Automated Estimation of the Spinal Curvature via Spine Centerline Extraction with Ensembles of Cascaded Neural Networks
This work addresses the problem of automating spinal curvature measurement for medical professionals, but it is incremental as it builds on existing neural network methods for medical imaging.
The authors tackled automated estimation of spinal curvature (Cobb angles) from X-ray scans for scoliosis diagnosis, achieving an average symmetric mean absolute percentage error of 22.96% on a test set from an international challenge.
Scoliosis is a condition defined by an abnormal spinal curvature.
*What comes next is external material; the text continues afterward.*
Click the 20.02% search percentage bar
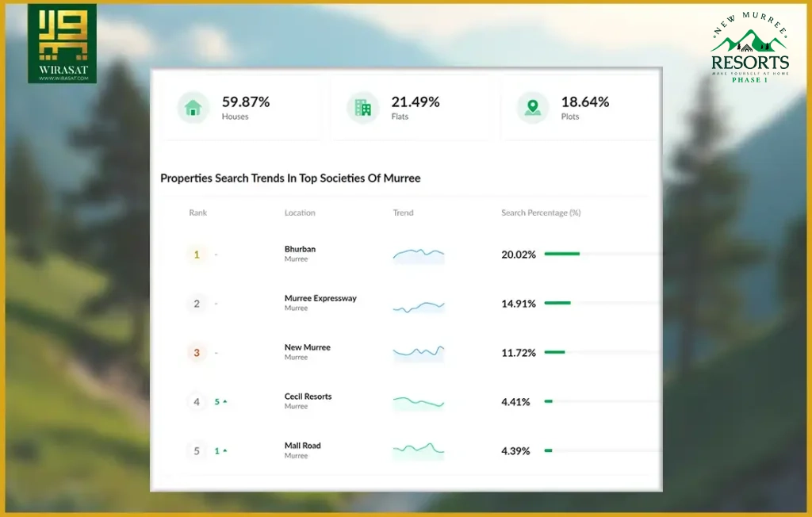Image resolution: width=812 pixels, height=517 pixels. point(562,254)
For diagnosis and treatment planning of scoliosis, spinal curvature can be estimated using Cobb angles. We propose an automated method for the estimation of Cobb angles from X-ray scans. First, the centerline of the spine was segmented using a cascade of two convolutional neural networks. After smoothing the centerline, Cobb angles were automatically estimated using the derivative of the centerline. We evaluated the results using the mean absolute error and the average symmetric mean absolute percentage error between the manual assessment by experts and the automated predictions. For optimization, we used 609 X-ray scans from the London Health Sciences Center, and for evaluation, we participated in the international challenge "Accurate Automated Spinal Curvature Estimation, MICCAI 2019" (100 scans). On the challenge's test set, we obtained an average symmetric mean absolute percentage error of 22.96.